■ REQUIREMENT
A word-for-word copy of the whole listing is the required answer.
======== SOURCE DATA
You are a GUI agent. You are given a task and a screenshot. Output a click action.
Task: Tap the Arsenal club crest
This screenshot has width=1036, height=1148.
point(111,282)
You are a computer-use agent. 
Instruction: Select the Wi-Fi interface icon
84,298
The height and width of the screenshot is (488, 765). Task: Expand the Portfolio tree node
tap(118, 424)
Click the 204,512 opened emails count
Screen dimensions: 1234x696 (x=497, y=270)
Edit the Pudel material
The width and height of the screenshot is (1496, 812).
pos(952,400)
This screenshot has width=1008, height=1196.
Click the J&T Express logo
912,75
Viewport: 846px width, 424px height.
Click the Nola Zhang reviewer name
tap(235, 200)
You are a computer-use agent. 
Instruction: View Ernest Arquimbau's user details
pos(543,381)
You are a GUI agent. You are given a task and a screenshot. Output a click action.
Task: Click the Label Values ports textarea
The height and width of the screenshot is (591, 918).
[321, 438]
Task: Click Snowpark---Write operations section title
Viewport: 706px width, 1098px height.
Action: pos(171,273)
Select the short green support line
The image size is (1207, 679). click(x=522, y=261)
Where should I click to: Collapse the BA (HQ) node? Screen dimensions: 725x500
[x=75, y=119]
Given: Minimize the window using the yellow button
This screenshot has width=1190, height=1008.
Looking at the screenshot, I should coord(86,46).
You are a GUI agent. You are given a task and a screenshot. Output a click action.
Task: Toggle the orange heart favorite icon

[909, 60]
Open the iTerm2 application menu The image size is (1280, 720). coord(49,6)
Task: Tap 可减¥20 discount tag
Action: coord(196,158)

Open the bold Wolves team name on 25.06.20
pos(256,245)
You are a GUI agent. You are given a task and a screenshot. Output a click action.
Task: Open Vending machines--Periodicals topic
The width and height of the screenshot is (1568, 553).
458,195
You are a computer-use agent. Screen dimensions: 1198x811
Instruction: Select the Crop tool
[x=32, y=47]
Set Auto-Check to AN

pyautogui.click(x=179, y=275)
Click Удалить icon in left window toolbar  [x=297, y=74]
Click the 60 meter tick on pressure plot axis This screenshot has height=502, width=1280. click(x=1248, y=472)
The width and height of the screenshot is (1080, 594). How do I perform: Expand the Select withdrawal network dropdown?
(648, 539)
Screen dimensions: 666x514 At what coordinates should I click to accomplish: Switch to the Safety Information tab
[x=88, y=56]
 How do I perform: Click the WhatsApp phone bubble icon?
================
■ RESULT
You are a GUI agent. You are given a task and a screenshot. Output a click action.
Task: Tap the Arsenal club crest
This screenshot has width=1036, height=1148.
point(111,282)
You are a computer-use agent. 
Instruction: Select the Wi-Fi interface icon
84,298
The height and width of the screenshot is (488, 765). Task: Expand the Portfolio tree node
tap(118, 424)
Click the 204,512 opened emails count
Screen dimensions: 1234x696 (x=497, y=270)
Edit the Pudel material
The width and height of the screenshot is (1496, 812).
pos(952,400)
This screenshot has width=1008, height=1196.
Click the J&T Express logo
912,75
Viewport: 846px width, 424px height.
Click the Nola Zhang reviewer name
tap(235, 200)
You are a computer-use agent. 
Instruction: View Ernest Arquimbau's user details
pos(543,381)
You are a GUI agent. You are given a task and a screenshot. Output a click action.
Task: Click the Label Values ports textarea
The height and width of the screenshot is (591, 918).
[321, 438]
Task: Click Snowpark---Write operations section title
Viewport: 706px width, 1098px height.
Action: pos(171,273)
Select the short green support line
The image size is (1207, 679). click(x=522, y=261)
Where should I click to: Collapse the BA (HQ) node? Screen dimensions: 725x500
[x=75, y=119]
Given: Minimize the window using the yellow button
This screenshot has width=1190, height=1008.
Looking at the screenshot, I should coord(86,46).
You are a GUI agent. You are given a task and a screenshot. Output a click action.
Task: Toggle the orange heart favorite icon

[909, 60]
Open the iTerm2 application menu The image size is (1280, 720). coord(49,6)
Task: Tap 可减¥20 discount tag
Action: coord(196,158)

Open the bold Wolves team name on 25.06.20
pos(256,245)
You are a GUI agent. You are given a task and a screenshot. Output a click action.
Task: Open Vending machines--Periodicals topic
The width and height of the screenshot is (1568, 553).
458,195
You are a computer-use agent. Screen dimensions: 1198x811
Instruction: Select the Crop tool
[x=32, y=47]
Set Auto-Check to AN

pyautogui.click(x=179, y=275)
Click Удалить icon in left window toolbar  [x=297, y=74]
Click the 60 meter tick on pressure plot axis This screenshot has height=502, width=1280. click(x=1248, y=472)
The width and height of the screenshot is (1080, 594). How do I perform: Expand the Select withdrawal network dropdown?
(648, 539)
Screen dimensions: 666x514 At what coordinates should I click to accomplish: Switch to the Safety Information tab
[x=88, y=56]
 How do I perform: Click the WhatsApp phone bubble icon?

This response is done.